Shojo Zen, rendered “self-centered Zen” is similar to Bompu. And like all lists, as I noted, somewhat arbitrary. But, personally I’d put the phenomenon of Zen’s encounter with psychology here. There’s a growing literature of the value of Zen’s practices to psychological concerns. And, I’ve noted psychological corrections to some aspects of Zen, creating some vital possibilities. I think of the work of Joko Beck as well as her successors Ezra Bayda and perhaps most importantly Barry Magid. The focus here is on oneself. And, the shadow is for it all to remain private, and centered on one’s own concerns. That said, some of the wisest teachers I’ve encountered lead from this direction. For instance I consider both Bayda and Magid offering deeply profound and important perspectives on the great Way.

Third is Gedo Zen, or “Zen outside the Way.” This is the adaptation of Zen by other spiritual traditions. And it is what generated my return to this list. Ruben Habito’s Living Zen, Loving God provides a small peek into what this sometimes looks like within the Christian adaptation of Zen & its practices. There are many people from the Buddhist side who assert that Christianity’s essential dualism makes any legitimate adaptation of Zen impossible. And on the other side the list of those asserting the adaptation of Zen to Christian concerns is inviting the cloven hoof into the church. For each any Christian Zen is like describing a bumble bee. Physiologically it should not be able to fly. And, yet, it does.

So, I look around and several of the Zen teachers I respect most profoundly are among these Christian Zen masters. Here’s one. Here’s another.

Of course the list doesn’t end there. In fact within “normative” Zen there are two rather distinct variations.

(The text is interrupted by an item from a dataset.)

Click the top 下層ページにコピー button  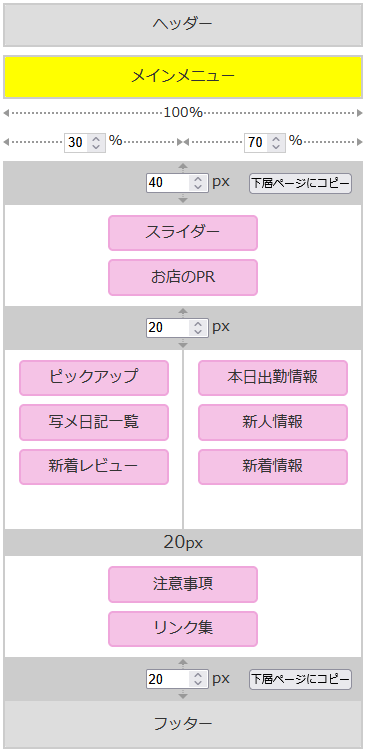point(300,183)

Godo Zen is usually designated “Buddhist Zen.” Here we find a type of Zen focused on the saving of all beings, and the striving for awakening. The danger is what in Zen is sometimes called “striving mind,” a desire that is in itself inherently dualistic. Curricular koan Zen is a classic example. Both Rinzai and my own line derived through the Soto master Daiun Sogaku Harada fall into this form. I hope its not too egotistic to suggest my recent Introduction to Zen Koans might be a good introduction to this approach.

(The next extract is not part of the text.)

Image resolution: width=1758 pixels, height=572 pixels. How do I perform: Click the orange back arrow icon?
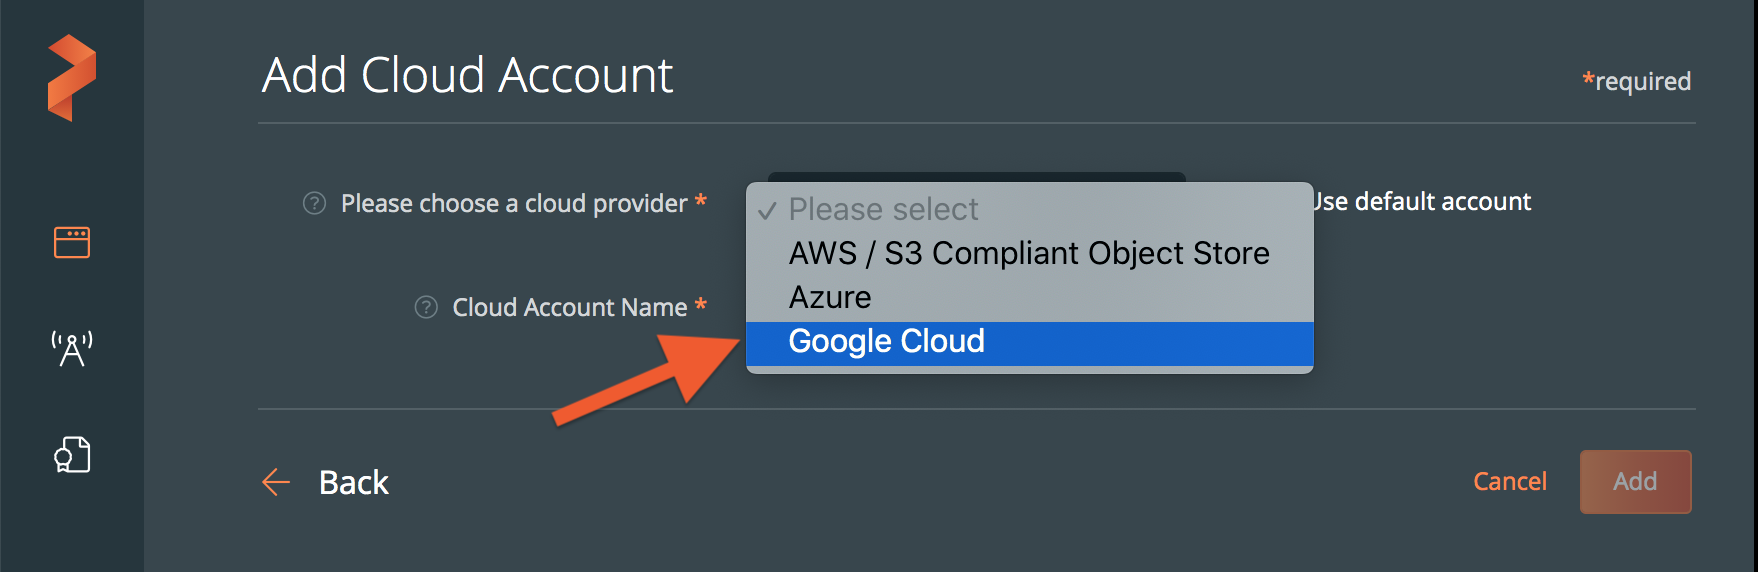point(276,482)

And, last, Saijojo Zen, “Perfected Zen.” Here is the Zen where zazen does zazen, where striving and rest are not two. Of course, neither are they one, at least from the perspective of the realization of Saijojo. The shadow here is falling into a form of quietism where one spiritually sleeps away their life. This is the Zen of the Soto school. I think there is no better book describing this way than that first “Western” Zen Buddhist classic, Zen Mind, Beginner’s Mind.

Yasutani points out how these last two, Godo and Saijojo complement and challenge each other. In case you’re interested here’s one reading list that might be helpful.

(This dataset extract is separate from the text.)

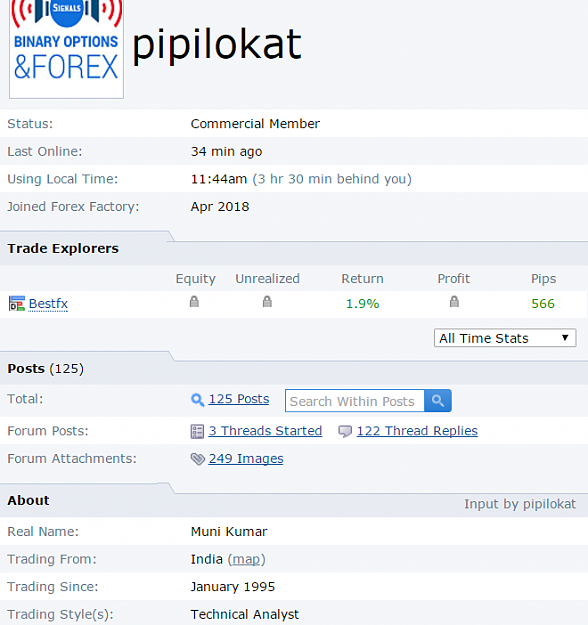
Task: Open the All Time Stats dropdown
Action: 505,338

And, I’m realizing how that’s true for all the other forms of Zen that manifest, as well. All of them.

The project is awakening. The method is found in the meditative disciplines of shikantaza and koan introspection. Add in regular sitting. Retreats. And, oh yes, competent guidance. Mix well.

And let it come to the great boil…

Out of this we find who we are, what the world is, and what is to be done.